I don’t know…

Me and two girls from the dorm room spilled out into Antigua’s night. Bonds mesh fast when you travel. One girl had thrown up on the others jacket on a half way jog to the restaurant toilet. I’d held her hair and washed the jacket out, so although our friendship was just hours old, it felt visceral, substantial.

The bar was called ‘No se’ or ‘I don’t know’. It seemed apt for a day when I was trying to pick the next stop off a map. Sack cloth muted the lights to a dingy dive den glow and patrons had written their everything nothings in a thick band of drunken nights. The bar was a feast for inquisitive eyes.

We three blew out our table candle with laughter, smiles and secret breaths. Vodka cranberry blushes pinked and paled sharp sweet and warming against shadows and drafts.

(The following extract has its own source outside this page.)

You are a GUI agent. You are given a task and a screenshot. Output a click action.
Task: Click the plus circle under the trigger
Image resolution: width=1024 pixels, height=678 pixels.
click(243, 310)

A red faced wooden devil pouted from a corner, a guitar hung on a string with a note that said ‘finger me’ and even the toilet bowl’s cluttered closet looked almost romantic, lit by a single flickering flame.

The graffiti muddled itself with a bundle buzz of names, dates, statements, dogmas – ‘today is not for thinking’, ‘the penguin tells the truth’. I left a small black eye liner heart, smudged to stand for the clever words, not yet unsaid, that I couldn’t think to say. We all want to leave some mark, some note to say we passed. We all want a wall to hold our nothings, a place where our words will cluster into significance before they mist into history.

In the corner a young man played the piano as if the world was ending, glorious and awful at his finger tips. I felt deep things unfelt stir, sink and fall with the rise and plunge of the notes. It was the kind of music that crawls inside and pulls feelings out. My raw red heart felt hurt-happy and my smile blazed bare and bold, wriggling through the dark, over the tables and up to that bashed up old piano where he sat.

My one rickety old wooden bench felt like the pulse point of my happiness, the place where I could be known.

My girlfriends left, I nursed a drink, rattled the ice cubes and sank into the song, wholly submitted.

When the music stopped the pianist came over, put down a paper and a pen, asked for my name, my e-mail and told me we will be great friends forever, when we have time to meet properly. Somehow I believed him, felt the sincerity of the moment, even if all that come after unpick it and willow the words away. An infinity in ink swirled on his neck.

The next day I cried without knowing why, felt relieved.